The RFP in HM, many hospitalists envision, solves a number of those acceptance-related issues (see “Certified Special,” p. 53). Most importantly, it identifies physicians who have chosen to make HM their career.
“Hospitalists have always struggled, especially in academic settings,” says Scott Flanders, MD, FHM, SHM president, associate professor and director of the hospitalist program at the University of Michigan Health System in Ann Arbor. “I think this is a major, major moment for the field. It validates the field, and the belief that HM is a positive [for medicine].”
The new designation likely has greater meaning to older HM physicians, those who remember the early days of society formation (i.e., the National Association of Inpatient Physicians) and annual meeting attendance in the hundreds, not thousands.
“With the older docs, validation is particularly meaningful,” says Dr. Wachter, who, along with Lee Goldman, MD, first coined the term “hospitalist” in a 1996 article in the New England Journal of Medicine.1 “Paradoxically, most of the older physicians don’t have to take this test.”
That might be true, but only a small percentage of the 30,000-plus hospitalists in the U.S. are grandfathered into time-unlimited IM certificates. ABIM began time-limited certificates in 1990. The average hospitalist is 40, according to SHM’s “2007-2008 Bi-Annual Survey on the State of the Hospital Medicine Movement.”
John Nelson, MD, doesn’t have to recertify, but the co-founder of SHM is planning to be among the first to take the test. “It’s the first way hospitalists will be able to show their competence,” says Dr. Nelson, FACP, FHM, past president of SHM, and a principal in the national practice management firm Nelson Flores Hospital Medicine Consultants. A regular contributor to The Hospitalist, Dr. Nelson says the RFP in HM “will help people take our field more seriously.”
Inclusive of IM
The RFP in HM pathway is not a way to distance hospitalists from their internal medicine (IM) training and certification. Nearly 85% of hospitalists are IM-trained, according to SHM’s 2007-2008 bi-annual survey, and clinical competence as an internist will be a requisite for recertification through the new ABIM test.

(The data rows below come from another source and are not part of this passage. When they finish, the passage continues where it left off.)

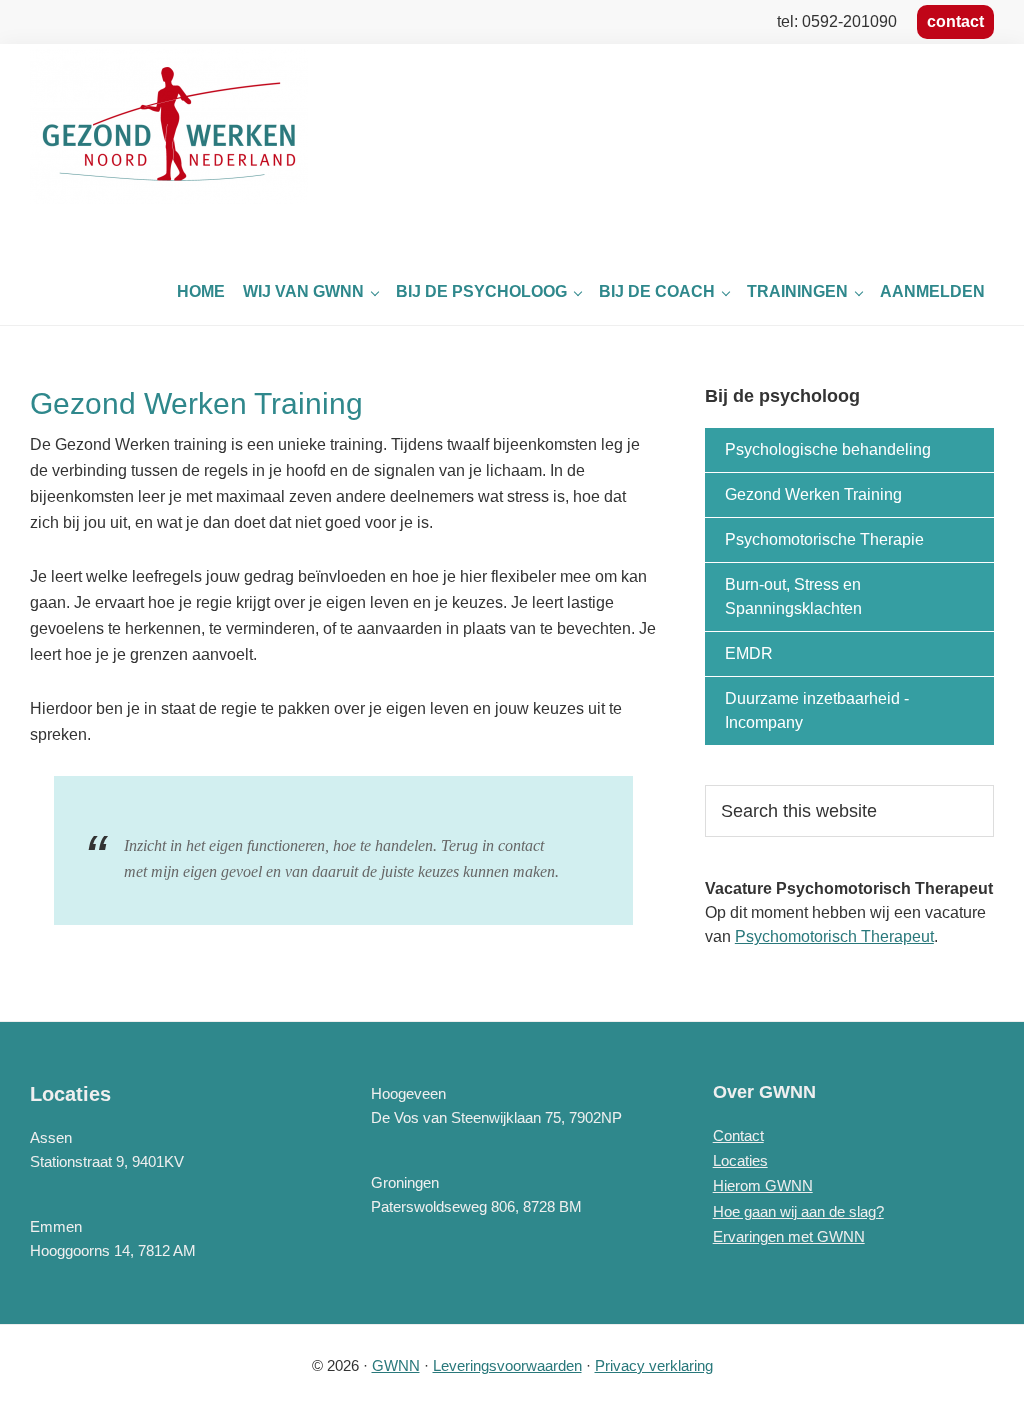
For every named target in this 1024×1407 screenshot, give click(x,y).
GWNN (396, 1365)
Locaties (740, 1160)
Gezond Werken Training (813, 494)
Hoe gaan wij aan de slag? (798, 1211)
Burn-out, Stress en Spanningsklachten (793, 596)
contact (955, 21)
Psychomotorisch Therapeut (834, 936)
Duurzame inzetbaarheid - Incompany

“HM is borne of internal medicine … and has evolved to something unique. Therefore, your credentials should reflect that uniqueness,” says Larry Wellikson, MD, FHM, CEO of SHM. “This [process] is going to make the whole maintenance of certification process more relevant to hospitalists. This is recognition that hospitalists should be accountable for learning new things after they complete their formal training—things not emphasized in training like patient safety, quality, and care transitions.”
The language used on ABIM’s Web site to announce the new testing program furthers the message: “ABIM is developing a program to assess, set standards for, and recognize the proficiency of general internists who focus their practice in the care of hospitalized patients. The board’s decision to advance this program is consistent with its primary role of certifying internal-medicine physicians who meet the profession’s standards for focused practice in internal medicine.”
In addition to quality, patient safety, and transitions, “accountability to the patient” is a popular catchphrase used by members of the committee dedicated to writing the new certification test. Licensure and certification provide public accountability to patients, colleagues, and stakeholders, says Dr. Wiese. What differentiates career hospitalists from those making a pit stop during an alternate career path is increased accessibility to patients, expertise in patient safety and quality initiatives, and knowledge of clinical care transitions, he explains.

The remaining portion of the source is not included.